I thought about that dental chat for the next couple of hours on my way home from NYC and decided do some research on the subject. Our parents, if not out grandparents were firm believers in the American dream that they would some day own their property free and clear. In the case of my conversation with Murray I was left wondering when or if many Americans would ever realize mprtgage free real estate again.
According to the National Association of Home Builders (NAHB), first time home buyers are on the average 33 years old, earning $64,000 per year and purchase their first house for about $150,000.00. On the finance side of the equaision about one third of all first time home buyers place a 20% down payment on their property with more than 30% of first time home buyers financing 95% via a mortgage.

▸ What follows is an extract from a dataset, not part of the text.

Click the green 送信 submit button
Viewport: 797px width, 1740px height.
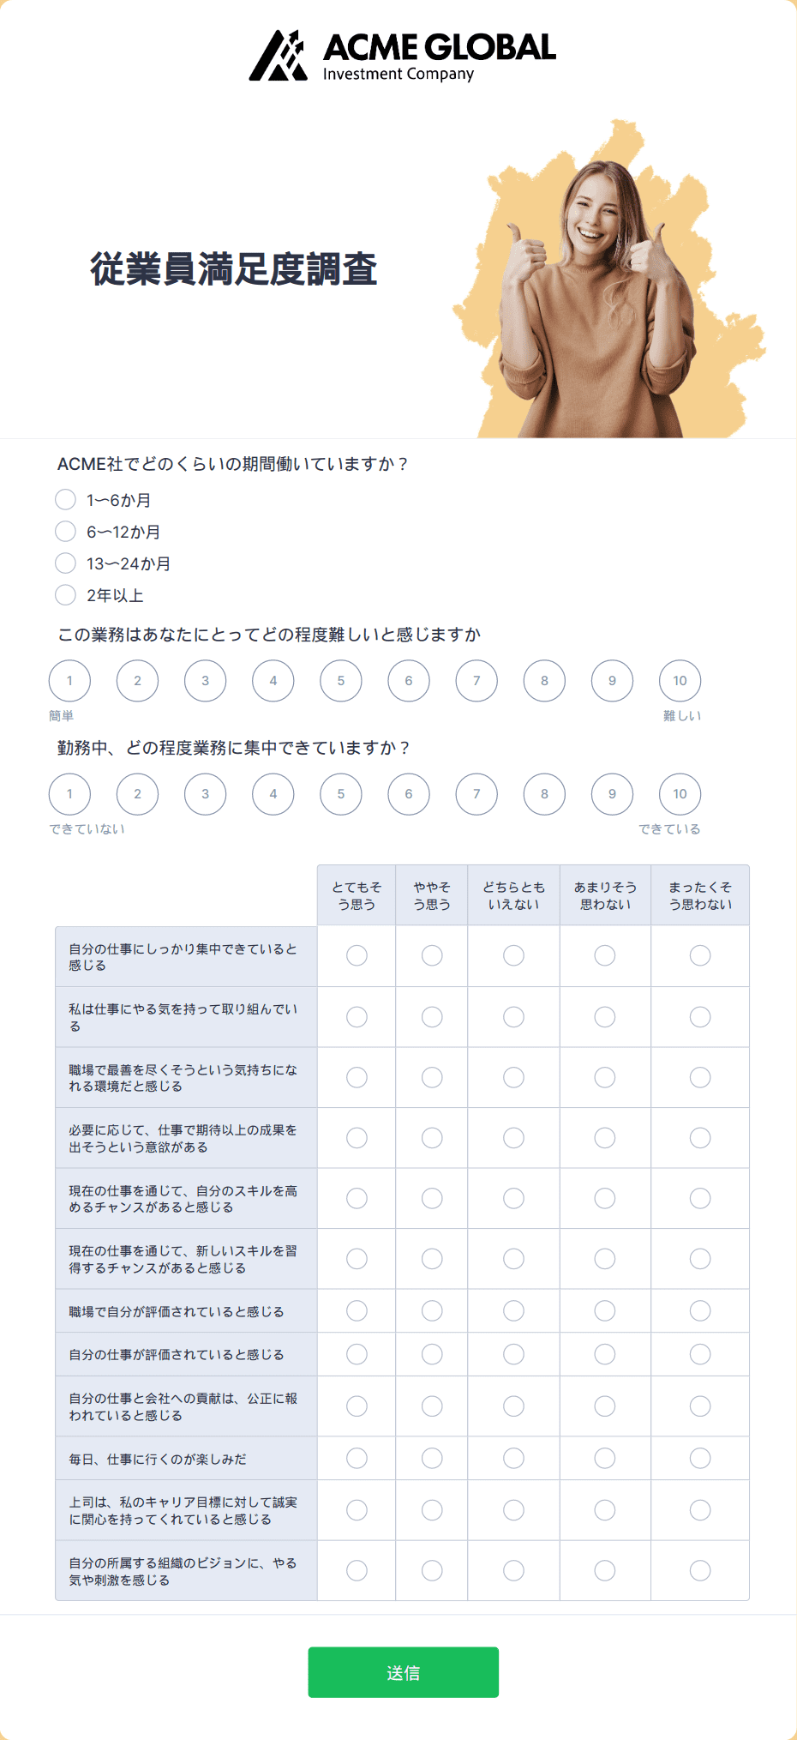point(404,1672)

Consider the traditional first time buyer with 20% down payment, theoretically he has a $30,000 equity position. Unfortunately with the stumble of real estate values he could actually have much less. Consider if our buyer was in the Miami metro area, one of the areas which shows almost a 22% loss in real estate value. Our traditional home buyer goes from an equity level in the black to the red in the blink of an eye and our buyer with only 5% down sinks like the titanic, totally upended in his financing to the tune of nearly $26,000. In the days of the depression only the people who owned their property free and clear were assured of a roof over their heads and people who wore mortgages like the yoke of an ox more often than not ended up sleeping on the street.
Are the days of free and clear a thing of the past? It would certainly seem that the current trend is to indoctrinate my fellow Americans into a life of debt. In the Washington Post there was an article giving advise on real estate. The question was whether or not they should pay off their mortgage with a portion of their savings. The adviser, an attorney said they should borrow against their equity thus giving them about $73,000 tax free.

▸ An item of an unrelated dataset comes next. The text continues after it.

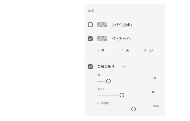
Task: Expand the 背景のぼかし blur type dropdown chevron
Action: point(124,67)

That isn’t the part which bothered me the most however what grabbed my attention was when he said to put that money in the bank and use it to pay increasing taxes, not create an investment to further one’s financial freedom. Have we now lost sight of the American dream and are now embracing into a new era of slavery?
Wikipedia defines a home owner as an owner occupier. An owner-occupier is a person who lives in a house that he or she owns. You only become the owner when it is free and clear otherwise you are just the mortgagor, one step up from a tenant with one difference…. the hope that one day the mortgagor will become mortgage free.